Manutention de bouteilles de gaz domestique au dépôt de Bonabéri

Vrombissement des camions, entrechoc des bouteilles, sifflement des bras de chargement de GPL en décompression et rotation ininterrompue du carrousel d’enfutage… Ce jeudi 17 septembre 2026, l’effervescence est à son comble au dépôt de Bonabéri. Ici les agents chargés de remplir les bouteilles de gaz (enfuteurs) s’assurent que tout est en place pour les opérations, les chauffeurs des différents marketers positionnent leurs engins à l’entrée du hall d’emplissage tandis que les convoyeurs aident à sortir des bouteilles de gaz des remorques

Pour répondre à la demande nationale en gaz domestique — évaluée à environ 1 500 tonnes métriques (TM) par jour —, l’ensemble du personnel de Bonabéri est sur le pont et ne ménage aucun effort. Alors que le Chef de dépôt participe à une réunion d’urgence au siège, son adjoint, Yannick Mpille,  rassure : « Le produit est bien disponible, comme le rappelait hier le Directeur Général Adjoint sur la CRTV. Nous donnons le meilleur de nous-mêmes pour permettre à la SCDP d’assurer sa mission de service public.» Egalement sur le site, les équipes de la Délégation Régionale de l’Eau et de l’Énergie veillent scrupuleusement au déroulement des opérations Pour faire face à l’affluence, les journées s’allongent : le dépôt ouvre dès 5 heures du matin et ne ferme qu’aux alentours de 23 heures. Véritable poumon logistique et futur hub pétrolier d’Afrique Centrale, le site de Bonabéri est le point de départ du GPL pour l’ensemble du territoire national. « Ici, les titres et les postes ne comptent plus : chacun prête main-forte. L’unique priorité est de servir, encore et toujours », souligne le contremaître d’exploitation N°1 Eric Tchapda

Une organisation H24 au cœur du hub de Bonabéri

Sur les berges du Wouri, la chaîne logistique fonctionne à plein régime. Pour l’illustrer, Yannick Mpille pointe les deux navires d’une capacité cumulée de 10.000 TM qui sont en attente de déchargement. Un peu plus loin ce sont les wagons citernes pleins à ras-bord  qui attendent de s’ébranler pour Ngaoundéré afin de satisfaire la demande du Grand Nord. Quelques mètres en avant, ce sont des camions citernes vracs qui terminent les opérations de chargement avant de prendre la direction de Yaoundé et d’autres dépôts GPL du réseau SCDP et de ses partenaires.

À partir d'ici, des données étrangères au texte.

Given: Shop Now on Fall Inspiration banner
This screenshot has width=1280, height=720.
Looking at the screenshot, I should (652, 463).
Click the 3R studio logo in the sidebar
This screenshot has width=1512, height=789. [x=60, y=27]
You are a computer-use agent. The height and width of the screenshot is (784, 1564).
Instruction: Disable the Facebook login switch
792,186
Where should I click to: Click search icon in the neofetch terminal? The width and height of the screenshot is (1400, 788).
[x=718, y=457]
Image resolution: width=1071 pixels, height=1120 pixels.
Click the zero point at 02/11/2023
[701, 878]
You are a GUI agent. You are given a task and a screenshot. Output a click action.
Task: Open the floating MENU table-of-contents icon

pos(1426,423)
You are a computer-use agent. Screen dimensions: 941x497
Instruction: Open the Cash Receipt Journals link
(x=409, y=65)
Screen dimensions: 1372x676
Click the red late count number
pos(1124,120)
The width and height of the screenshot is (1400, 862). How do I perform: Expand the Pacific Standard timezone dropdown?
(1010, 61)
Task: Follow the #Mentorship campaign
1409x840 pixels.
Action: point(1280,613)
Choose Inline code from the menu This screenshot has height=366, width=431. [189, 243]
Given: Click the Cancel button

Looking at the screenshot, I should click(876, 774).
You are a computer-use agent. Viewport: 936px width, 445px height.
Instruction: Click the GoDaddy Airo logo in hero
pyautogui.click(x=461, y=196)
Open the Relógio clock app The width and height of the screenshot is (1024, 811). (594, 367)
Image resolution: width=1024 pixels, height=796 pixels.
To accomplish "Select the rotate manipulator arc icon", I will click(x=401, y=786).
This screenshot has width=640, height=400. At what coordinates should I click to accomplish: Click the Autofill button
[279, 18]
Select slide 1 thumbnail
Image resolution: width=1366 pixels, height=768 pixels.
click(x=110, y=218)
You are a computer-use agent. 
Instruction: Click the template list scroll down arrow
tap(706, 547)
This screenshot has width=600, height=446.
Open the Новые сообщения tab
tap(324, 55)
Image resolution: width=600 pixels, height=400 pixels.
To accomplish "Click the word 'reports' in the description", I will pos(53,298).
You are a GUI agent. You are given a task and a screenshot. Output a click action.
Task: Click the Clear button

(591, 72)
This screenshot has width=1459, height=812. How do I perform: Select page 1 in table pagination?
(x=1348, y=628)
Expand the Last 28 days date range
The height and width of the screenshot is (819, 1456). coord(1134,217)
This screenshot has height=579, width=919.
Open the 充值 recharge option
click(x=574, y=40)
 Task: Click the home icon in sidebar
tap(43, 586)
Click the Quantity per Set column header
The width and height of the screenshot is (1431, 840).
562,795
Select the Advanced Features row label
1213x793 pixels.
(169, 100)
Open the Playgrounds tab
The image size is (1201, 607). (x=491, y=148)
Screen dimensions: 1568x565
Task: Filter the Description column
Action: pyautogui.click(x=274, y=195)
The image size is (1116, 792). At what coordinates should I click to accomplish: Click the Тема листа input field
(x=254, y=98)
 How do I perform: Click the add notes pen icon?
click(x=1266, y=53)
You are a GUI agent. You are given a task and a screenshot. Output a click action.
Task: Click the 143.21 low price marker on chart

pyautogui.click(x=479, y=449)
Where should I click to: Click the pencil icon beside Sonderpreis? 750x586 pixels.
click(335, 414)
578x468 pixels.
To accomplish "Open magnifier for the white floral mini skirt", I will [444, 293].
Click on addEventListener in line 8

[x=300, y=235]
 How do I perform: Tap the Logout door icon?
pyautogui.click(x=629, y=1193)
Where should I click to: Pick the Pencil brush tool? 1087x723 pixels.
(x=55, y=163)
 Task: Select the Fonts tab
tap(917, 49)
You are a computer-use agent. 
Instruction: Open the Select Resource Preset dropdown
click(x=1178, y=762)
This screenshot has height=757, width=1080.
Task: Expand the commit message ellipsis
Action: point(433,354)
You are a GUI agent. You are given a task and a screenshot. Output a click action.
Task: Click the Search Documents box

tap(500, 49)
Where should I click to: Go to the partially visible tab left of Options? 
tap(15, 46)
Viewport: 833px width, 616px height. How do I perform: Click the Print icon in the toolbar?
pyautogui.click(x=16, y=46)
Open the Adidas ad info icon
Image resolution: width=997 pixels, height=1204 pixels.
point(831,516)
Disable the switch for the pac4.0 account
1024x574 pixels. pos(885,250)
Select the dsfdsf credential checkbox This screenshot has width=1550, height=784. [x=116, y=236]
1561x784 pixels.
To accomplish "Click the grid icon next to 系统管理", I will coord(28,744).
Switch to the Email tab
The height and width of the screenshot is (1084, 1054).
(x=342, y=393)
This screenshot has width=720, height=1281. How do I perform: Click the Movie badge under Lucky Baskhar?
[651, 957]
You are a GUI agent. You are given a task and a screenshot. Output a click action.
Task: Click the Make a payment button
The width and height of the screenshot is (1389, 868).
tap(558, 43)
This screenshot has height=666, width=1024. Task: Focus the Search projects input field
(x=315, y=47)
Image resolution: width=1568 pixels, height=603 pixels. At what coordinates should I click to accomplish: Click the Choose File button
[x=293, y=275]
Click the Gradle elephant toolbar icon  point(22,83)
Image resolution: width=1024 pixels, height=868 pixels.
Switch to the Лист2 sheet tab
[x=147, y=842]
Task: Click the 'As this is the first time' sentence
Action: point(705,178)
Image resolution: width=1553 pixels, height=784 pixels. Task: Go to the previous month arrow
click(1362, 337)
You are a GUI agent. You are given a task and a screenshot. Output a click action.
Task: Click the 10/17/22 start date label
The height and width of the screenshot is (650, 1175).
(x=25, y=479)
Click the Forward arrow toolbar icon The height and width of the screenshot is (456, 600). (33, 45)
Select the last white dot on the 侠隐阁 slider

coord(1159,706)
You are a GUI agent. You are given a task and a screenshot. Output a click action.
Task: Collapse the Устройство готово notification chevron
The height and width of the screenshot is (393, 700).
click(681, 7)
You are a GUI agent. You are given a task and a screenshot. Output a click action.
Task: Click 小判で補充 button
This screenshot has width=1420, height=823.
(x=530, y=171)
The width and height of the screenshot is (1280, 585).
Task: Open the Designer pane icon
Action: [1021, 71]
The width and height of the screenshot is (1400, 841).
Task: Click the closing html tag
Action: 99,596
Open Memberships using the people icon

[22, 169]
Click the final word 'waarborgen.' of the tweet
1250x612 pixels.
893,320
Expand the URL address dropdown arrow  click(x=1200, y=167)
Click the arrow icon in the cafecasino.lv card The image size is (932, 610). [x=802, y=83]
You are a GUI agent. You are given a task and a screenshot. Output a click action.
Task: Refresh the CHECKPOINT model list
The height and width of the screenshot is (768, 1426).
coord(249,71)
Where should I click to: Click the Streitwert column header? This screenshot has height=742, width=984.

Entre temps, les sphères et cigares des autres régions du pays ne sont pas vides. Dans la région de l’Extrême-Nord, à Maroua, la situation est stable.  Le dépôt dispose de 131 TM, un niveau supérieur à la capacité de stockage du dépôt (105 tonnes métriques) cela représente environ 5 jours d’autonomie. Dans l’Adamaoua (Ngaoundéré), le dépôt dispose d’environ 46 tonnes métriques en stock, avec un complément de 109 tonnes métriques actuellement en cours d’acheminement. La distribution s’y poursuit normalement, sans recul de l’approvisionnement. A Bertoua, le dépôt à une autonomie de 9 jours avec une sortie moyenne de 20 tonnes par jour.

Approvisionné depuis Douala/Bonabéri par camion-citerne, la région de l’Ouest connaît des tensions ponctuelles récurrentes, liées non pas à un manque de produit mais à l’état dégradé de la route qui dessert le dépôt, ce qui complique la mobilisation de la flotte. 157 tonnes métriques y sont actuellement en attente d’acheminement, pour une capacité de stockage du dépôt de 170 tonnes métriques. La SCDP a renforcé la mobilisation de ses camions sur cet axe pour fluidifier les livraisons.

Dans le Centre, à Yaoundé notamment, on est confortable pour 03 jours d’autonomie avec une disponibilité de stocks de 246 tonnes métriques et de 183 tonnes métriques en attente, soit 429 tonnes métriques au total.

Les équipes de Bonabéri et des dépôts de l’intérieur restent pleinement mobilisées pour assurer la continuité de la distribution sur toute l’étendue du territoire.